Plasma Cortisol, Aldosterone, and Ascorbic Acid Concentrations in Patients with Septic Shock do not Predict Treatment Effect of Hydrocortisone on Mortality: A Nested Cohort Study.

Abstract

Whether biomarkers can identify subgroups of patients with septic shock with differential treatment responses to hydrocortisone is unknown. To determine if there is heterogeneity in effect for hydrocortisone on mortality, shock resolution and other clinical outcomes based on baseline cortisol, aldosterone and ascorbic acid concentrations. From May 2014 to April 2017, we obtained serum samples from 529 patients with septic shock from 22 intensive care units in Australia and New Zealand.

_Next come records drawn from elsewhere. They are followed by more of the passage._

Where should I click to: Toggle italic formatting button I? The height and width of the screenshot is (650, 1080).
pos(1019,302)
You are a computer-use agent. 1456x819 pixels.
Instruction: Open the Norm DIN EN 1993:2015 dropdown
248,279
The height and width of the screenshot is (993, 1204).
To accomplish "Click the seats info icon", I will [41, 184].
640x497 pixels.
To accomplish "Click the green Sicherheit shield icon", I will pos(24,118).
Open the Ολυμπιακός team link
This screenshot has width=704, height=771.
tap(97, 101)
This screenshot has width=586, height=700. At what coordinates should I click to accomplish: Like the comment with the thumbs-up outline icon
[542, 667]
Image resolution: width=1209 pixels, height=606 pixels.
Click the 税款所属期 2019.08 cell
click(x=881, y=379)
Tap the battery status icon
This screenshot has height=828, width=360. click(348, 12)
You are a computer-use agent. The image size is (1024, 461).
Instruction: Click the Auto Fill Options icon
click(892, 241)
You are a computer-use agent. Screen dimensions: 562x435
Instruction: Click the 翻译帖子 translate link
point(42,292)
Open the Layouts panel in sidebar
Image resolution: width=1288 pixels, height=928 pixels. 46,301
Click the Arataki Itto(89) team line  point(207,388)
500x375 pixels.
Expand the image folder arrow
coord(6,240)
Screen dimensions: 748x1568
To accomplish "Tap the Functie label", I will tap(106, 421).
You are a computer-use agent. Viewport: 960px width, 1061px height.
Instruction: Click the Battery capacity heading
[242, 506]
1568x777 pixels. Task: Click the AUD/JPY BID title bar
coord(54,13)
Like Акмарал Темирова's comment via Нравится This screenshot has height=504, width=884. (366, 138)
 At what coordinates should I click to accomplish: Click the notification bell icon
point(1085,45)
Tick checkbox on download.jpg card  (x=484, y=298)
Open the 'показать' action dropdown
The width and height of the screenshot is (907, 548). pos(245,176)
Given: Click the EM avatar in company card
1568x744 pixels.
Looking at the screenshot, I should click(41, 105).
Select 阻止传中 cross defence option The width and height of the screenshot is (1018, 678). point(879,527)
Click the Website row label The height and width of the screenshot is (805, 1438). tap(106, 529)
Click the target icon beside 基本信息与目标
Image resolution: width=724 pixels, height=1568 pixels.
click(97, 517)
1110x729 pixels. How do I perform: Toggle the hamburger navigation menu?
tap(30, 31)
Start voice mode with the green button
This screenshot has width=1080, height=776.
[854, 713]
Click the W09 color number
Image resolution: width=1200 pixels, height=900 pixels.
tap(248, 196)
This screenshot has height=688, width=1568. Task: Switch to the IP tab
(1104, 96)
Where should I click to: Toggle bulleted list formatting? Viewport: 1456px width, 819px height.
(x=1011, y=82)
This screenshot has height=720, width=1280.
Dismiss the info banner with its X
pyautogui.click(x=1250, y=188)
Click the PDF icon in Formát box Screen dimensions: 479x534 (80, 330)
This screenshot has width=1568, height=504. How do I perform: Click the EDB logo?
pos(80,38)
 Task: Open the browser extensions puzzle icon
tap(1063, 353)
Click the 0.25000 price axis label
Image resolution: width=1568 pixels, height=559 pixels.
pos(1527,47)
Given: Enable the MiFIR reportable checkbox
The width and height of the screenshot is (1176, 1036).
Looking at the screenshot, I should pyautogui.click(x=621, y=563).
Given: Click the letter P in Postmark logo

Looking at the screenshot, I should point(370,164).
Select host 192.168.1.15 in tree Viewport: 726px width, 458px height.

There were no significant interactions between the association with 90-day mortality and treatment with either hydrocortisone or placebo for total cortisol (odds ratio 1.09, 95% confidence interval 1.02-1.16, vs odds ratio 1.07, 95% confidence interval 1.00-1.13, p=0.70), free cortisol (odds ratio 1.20, 95% confidence interval 1.04-1.38 vs odds ratio 1.16, 95% confidence interval 1.02-1.32, p=0.75), aldosterone (odds ratio 1.01, 95% confidence interval 0.97-1.05, vs odds ratio 1.01, 95% confidence interval 0.98-1.04, p=0.99), or ascorbic acid (odds ratio 1.11, 95% confidence interval 0.89-1.39 vs odds ratio 1.05, 95% confidence interval 0.91-1.22, p=0.70) respectively. Similar results were observed for the association with shock resolution. Elevated free cortisol was significantly associated with 90-day mortality (odds ratio 1.13, 95% confidence interval 1.00-1.27, p=0.04) but total cortisol, aldosterone and ascorbic acid were not. In patients with septic shock, there was no heterogeneity in effect of adjunctive hydrocortisone on mortality, shock resolution or other clinical outcomes based on cortisol, aldosterone and ascorbic acid concentrations. Plasma aldosterone and ascorbic acid concentrations are not associated with outcome.